* **SOURCE INFORMATION**
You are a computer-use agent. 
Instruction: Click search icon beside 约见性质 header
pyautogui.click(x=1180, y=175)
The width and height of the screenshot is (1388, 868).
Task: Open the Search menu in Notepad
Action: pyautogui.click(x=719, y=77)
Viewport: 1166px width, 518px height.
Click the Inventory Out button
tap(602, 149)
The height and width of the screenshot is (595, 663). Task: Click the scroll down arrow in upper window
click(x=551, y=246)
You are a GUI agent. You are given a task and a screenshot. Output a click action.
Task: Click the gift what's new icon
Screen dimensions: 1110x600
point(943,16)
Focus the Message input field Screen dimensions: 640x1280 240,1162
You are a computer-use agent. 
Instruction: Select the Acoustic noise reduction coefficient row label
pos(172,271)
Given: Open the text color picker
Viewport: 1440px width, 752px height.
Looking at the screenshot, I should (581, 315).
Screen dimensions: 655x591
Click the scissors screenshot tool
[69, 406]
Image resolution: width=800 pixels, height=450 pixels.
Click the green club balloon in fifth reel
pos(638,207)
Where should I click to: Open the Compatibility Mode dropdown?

* **YOUR ASSIGNMENT**
For this exercise, set down all of the entries again word for word.

* **RESPONSE TO THE TASK**
You are a computer-use agent. 
Instruction: Click search icon beside 约见性质 header
pyautogui.click(x=1180, y=175)
The width and height of the screenshot is (1388, 868).
Task: Open the Search menu in Notepad
Action: pyautogui.click(x=719, y=77)
Viewport: 1166px width, 518px height.
Click the Inventory Out button
tap(602, 149)
The height and width of the screenshot is (595, 663). Task: Click the scroll down arrow in upper window
click(x=551, y=246)
You are a GUI agent. You are given a task and a screenshot. Output a click action.
Task: Click the gift what's new icon
Screen dimensions: 1110x600
point(943,16)
Focus the Message input field Screen dimensions: 640x1280 240,1162
You are a computer-use agent. 
Instruction: Select the Acoustic noise reduction coefficient row label
pos(172,271)
Given: Open the text color picker
Viewport: 1440px width, 752px height.
Looking at the screenshot, I should (581, 315).
Screen dimensions: 655x591
Click the scissors screenshot tool
[69, 406]
Image resolution: width=800 pixels, height=450 pixels.
Click the green club balloon in fifth reel
pos(638,207)
Where should I click to: Open the Compatibility Mode dropdown?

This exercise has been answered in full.